In table user the status column could probably be an ENUM like in type in transaction table, with a default value of 'inactive' or something like that, until the user is enabled for example by confirming the E-mail address. In table transaction, status could also be an ENUM.

Will users be able to log in to some website ? I don't see any password column.

Maybe something is missing in your schema: a table of orders. The transaction should relate to the delivery of specific products/services, that should be itemized somewhere. And probably invoices too.

Regarding gateway_1_deposit and gateway_2_deposit: there is almost no difference.
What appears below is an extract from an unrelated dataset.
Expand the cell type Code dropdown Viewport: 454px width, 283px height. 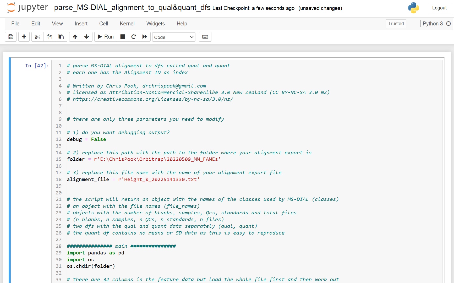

So you just need one common table, with an additional field to store which of the two gateways was used. referenceCode and requestId refer to the same thing.

Thus, transaction, gateway_1_deposit and gateway_2_deposit can be merged into one single table named 'transaction'.

Typo in gateway_1_deposit and gateway_2_deposit: attribrute2

I recommend to avoid mixed case in object names, but instead use lowercase with underscore to separate keywords along these guidelines.

Data length choice is somewhat unusual: why VARCHAR(45) and not just 50 which is more common and a rounded value ? I guess 50 characters should be enough except for edge cases (my current job E-mail already has 33 characters and some colleagues have longer or multiple names).

On the other hand VARCHAR(255) for name, surname or mobile number etc is overkill.

In table user and transaction, id and userId can be declared as INT UNSIGNED.

By default, indexes in Mysql are visible, so it's not necessary to specify that.